The bus to Pogradec had just left, so we scampered (or wished we could scamper... actual scampering is not possible with our beasts) up the road and --

-- and immediately got a ride to Pogradec. With a fascinating snail farmer/car mechanic/wine importer. On the way, we witnessed a car accident wherein a driver crashed into a parked car for no reason whatsoever.

Tessa and I have also discovered that Albanians do not have a designated side of the road on which to drive. They drive on the side of the road that happens to have fewer potholes than the other side.

They also drive on the side of the road that has less sheep and more hitchhikers. So it's easier for them to stop.

Pogradec.

You are a stunning little city, with your sandy beaches and quaint old town.

But you have no decent burek.

It would be the understatement of this trip to say that Tessa is not pleased about this.

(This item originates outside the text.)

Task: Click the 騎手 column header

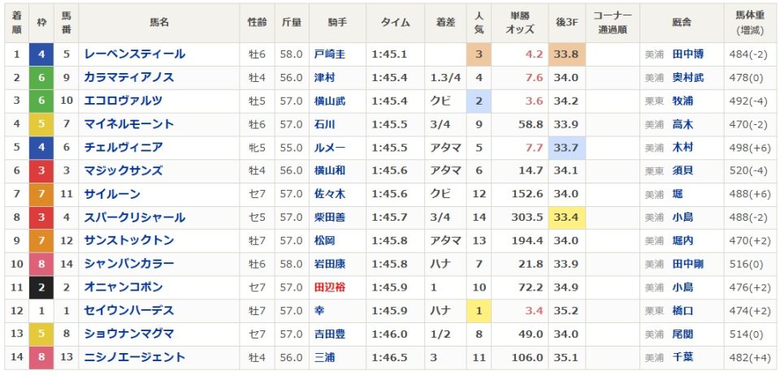Action: coord(336,24)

Why couldn't Shkoder have had beaches like this?
I enjoy taking picture of boats. Prepare yourselves for a barrage of boat pictures. They will probably all look the same.



Tessa enjoys hugging goats. Especially when they are brown and fuzzy and belong to Albanian grandmas who aren't looking.

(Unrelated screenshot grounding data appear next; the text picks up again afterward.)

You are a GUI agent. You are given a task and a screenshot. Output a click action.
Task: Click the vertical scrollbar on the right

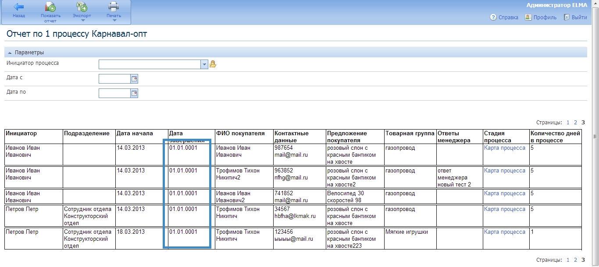pos(595,136)
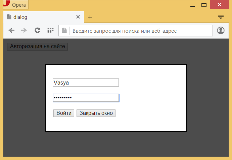This screenshot has height=160, width=232.
Task: Open the Opera main menu
Action: click(15, 5)
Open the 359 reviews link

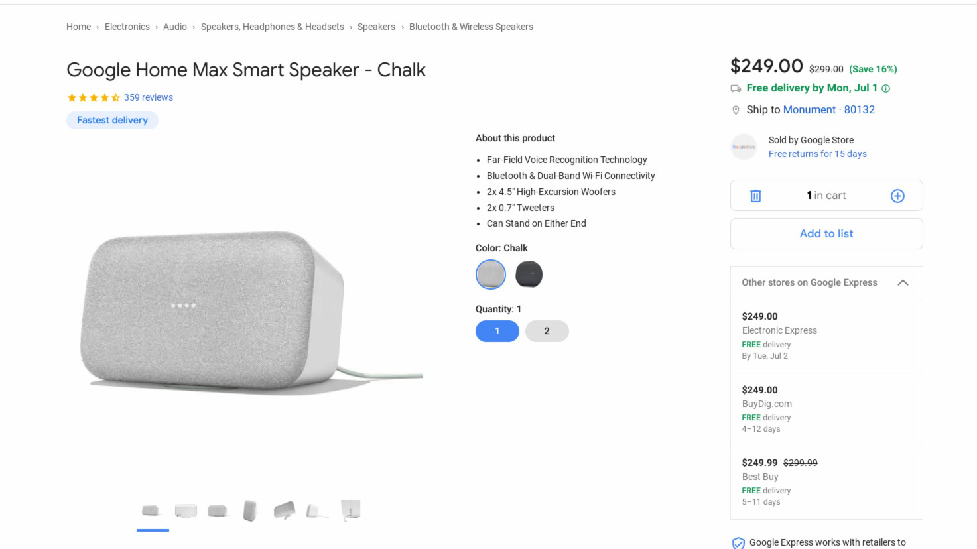[x=149, y=97]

We popped into a small shop on our way to our prospective nest.

"How much for the melon?"

"110."

"Do you have cheap wine?"

"Chips?"

"No. Not expensive wine."

"Oh. 800 leke."

"No, that's too expensive."

The daughter of the shopkeeper abruptly turned around and rummaged in the back of the shop. She emerged with an orange juice bottle that was almost certainly not filled with orange juice.

"YES!" Tessa and I exclaimed simultaneously.

We paid for our picnic, walked up a hill, climbed over a fence and spread out Judy.

This. You can't pay enough for a view like this. 
 


We rummaged through our change and discovered that we still had 355 leke between the two of us.

"We're going to Macedonia tomorrow, and they have their own currency. So we should probably just spend it now. That's what, two and a half euros? what do you want me to get for two and a half euros?"

"Yogurt, peanuts and chocolate. If there's any money left, cheese and sausage."

Tessa returned forty minutes later with a burgeoning bag of groceries. It nearly looked like I'd sent Giuseppe off to do the shopping.

"Wanna know what two and a half euros gets you in Albania?" Tessa jubilantly opened the bag. "Peanuts, cheese, chocolate and yogurt."

"Two and a half euros gets you a feast!"



My death shoes aren't allowed on Judy.
Our sunset.



The perfect place to spend the longest day of the year.



Our morning picnic.

I didn't have a spoon, so I used Betty (the pink pocket knife) to cut a plastic bottle into a sort of spoon shape.


And now we're in Macedonia.

We're not exactly sure how. Or why. Or what this place is anyway.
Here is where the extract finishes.